SELECTION:
Along the same lines, Paul Gaston needs to sell the Celtics. Somewhere along the line, these two owners forgot that their jobs are to produce winning teams, not make as much money as they can. Peter May tells us that the chances of the C's retaining Rodney Rogers are slim. Take away Rodney, and this team immediately drops to a 7 or 8 seed at best. The salary cap going down for the first time in 18 years doesn't help matters. Jackie MacMullan has a piece on Oliver Miller, who is on the C's roster for the summer league team.
The Celtics also signed point guard J.R. Bremer yesterday, which probably means Omar Cook will not make the team. Thankfully, it also means the Erick Strickland will probably sign elsewhere.

With the British Open forthcoming, Jim McCabe interviews David Duval and asks about his chances of repeating as champion. George Kimball says that Tiger is ready to knock him off and continue his quest fro the Grand Slam.

The Herald is starting a series where they look at each position on the Patriots roster and discuss the needs. Michael Felger is first up today as he discusses the offensive line.

Cleveland Indians owner Larry Dolan blames George Steinbrenner for baseball's problems. Dolan says the George forces other teams to spend money they don't have simply so they can compete. Dolan also says that failing to sign Manny Ramirez 2 years ago was the "best thing that's never happened to me.''

Bill Simmons has one of his reader feedback columns. A lengthy piece about how long Phil Connors spent in Punxsutawney, Pa. in the movie Groundhog Day. Simmons shows off his power of reasoning to come to a conclusion of the matter.

WRITTEN REQUEST:
Duplicate the sports roundup word for word, everything from "Cleveland Indians owner" down to "of the matter.".

Extracted records
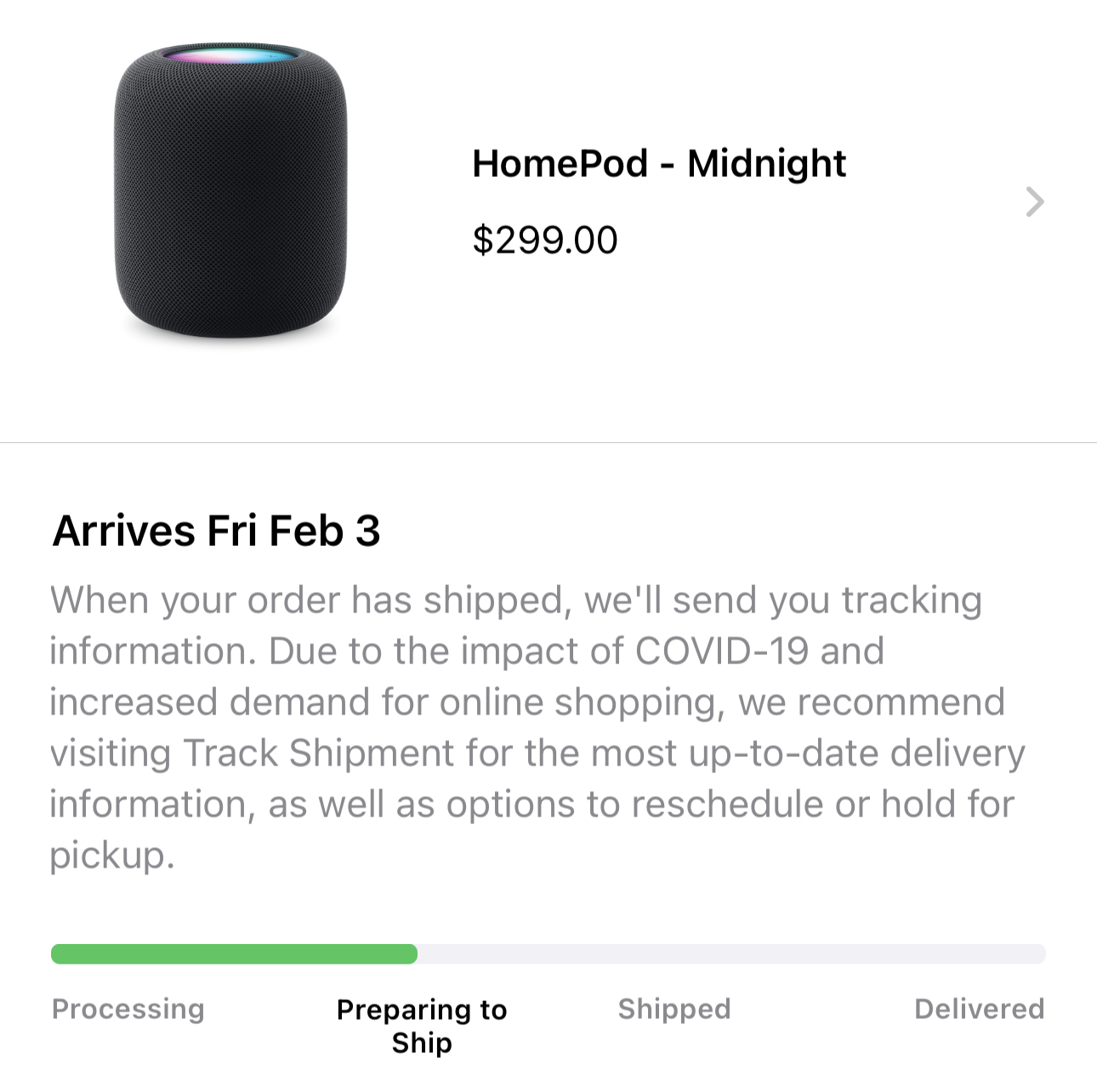Tap the COVID-19 text in the notice
Image resolution: width=1097 pixels, height=1092 pixels.
[x=721, y=651]
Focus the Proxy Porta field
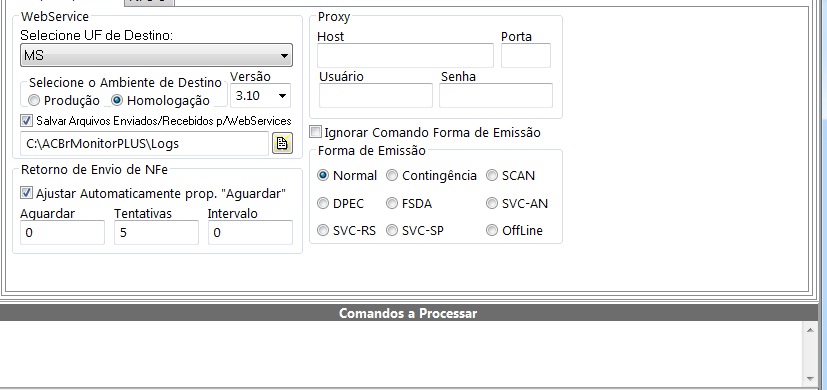The height and width of the screenshot is (390, 827). click(526, 55)
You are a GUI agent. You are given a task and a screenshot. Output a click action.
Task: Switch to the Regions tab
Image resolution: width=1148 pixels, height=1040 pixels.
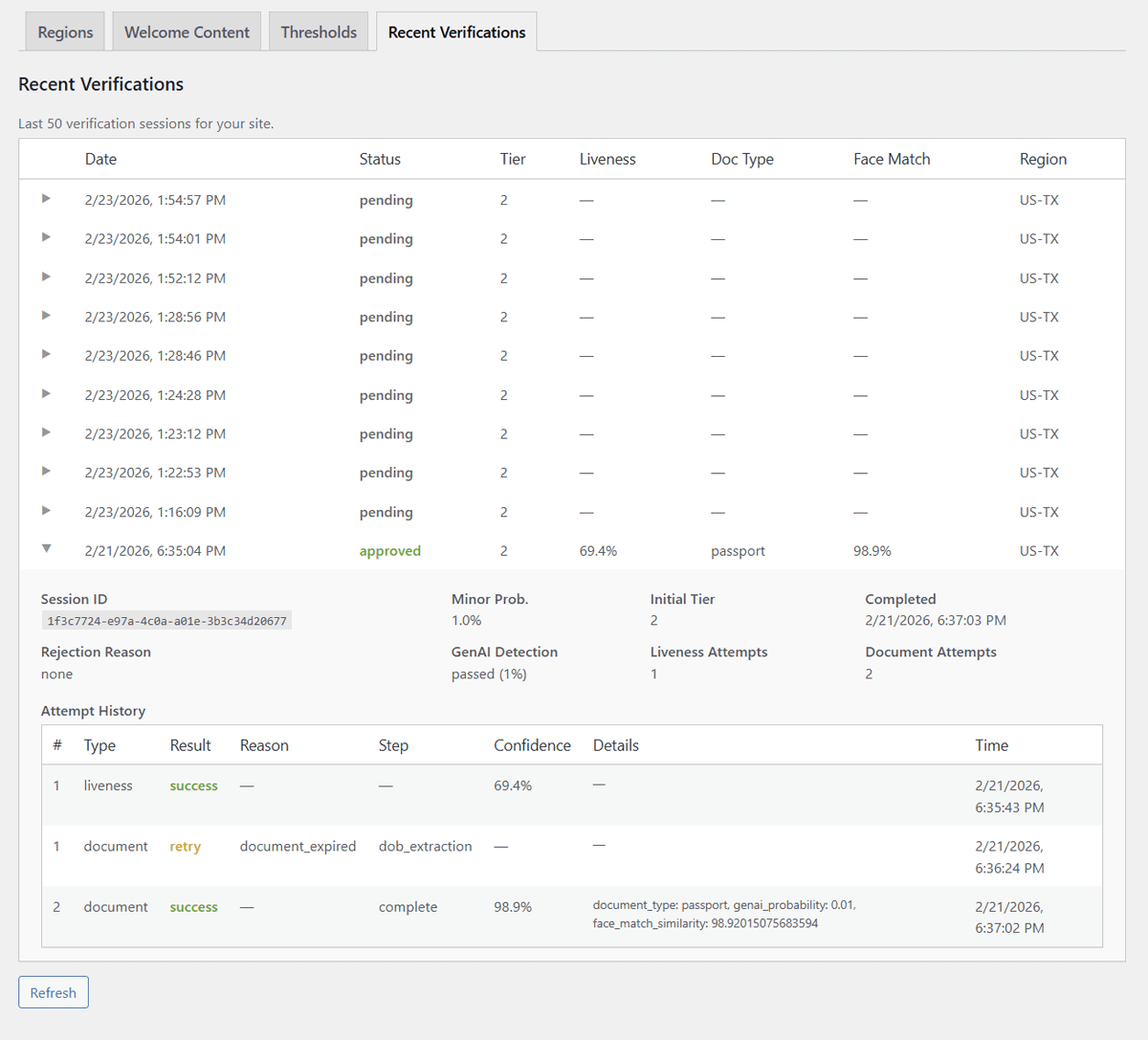point(65,33)
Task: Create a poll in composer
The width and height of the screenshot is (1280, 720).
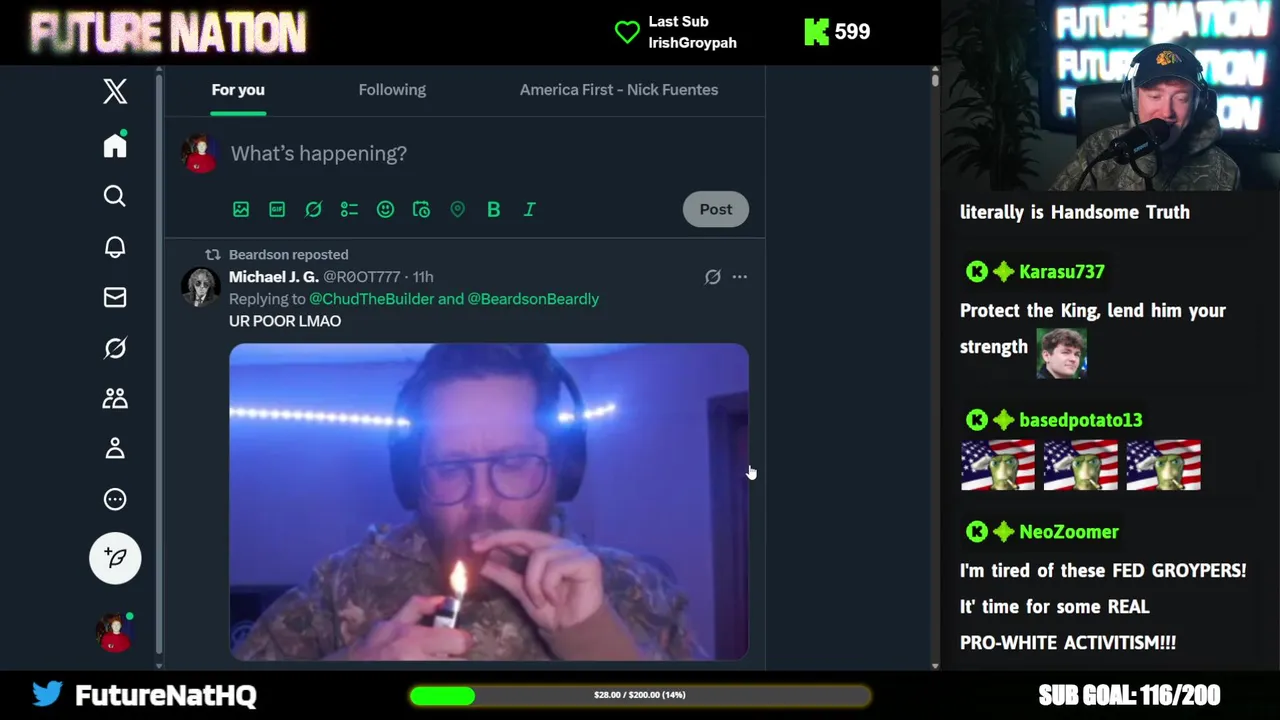Action: [x=349, y=209]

SOLUTION TO THIS EXERCISE:
Cleveland Indians owner Larry Dolan blames George Steinbrenner for baseball's problems. Dolan says the George forces other teams to spend money they don't have simply so they can compete. Dolan also says that failing to sign Manny Ramirez 2 years ago was the "best thing that's never happened to me.''

Bill Simmons has one of his reader feedback columns. A lengthy piece about how long Phil Connors spent in Punxsutawney, Pa. in the movie Groundhog Day. Simmons shows off his power of reasoning to come to a conclusion of the matter.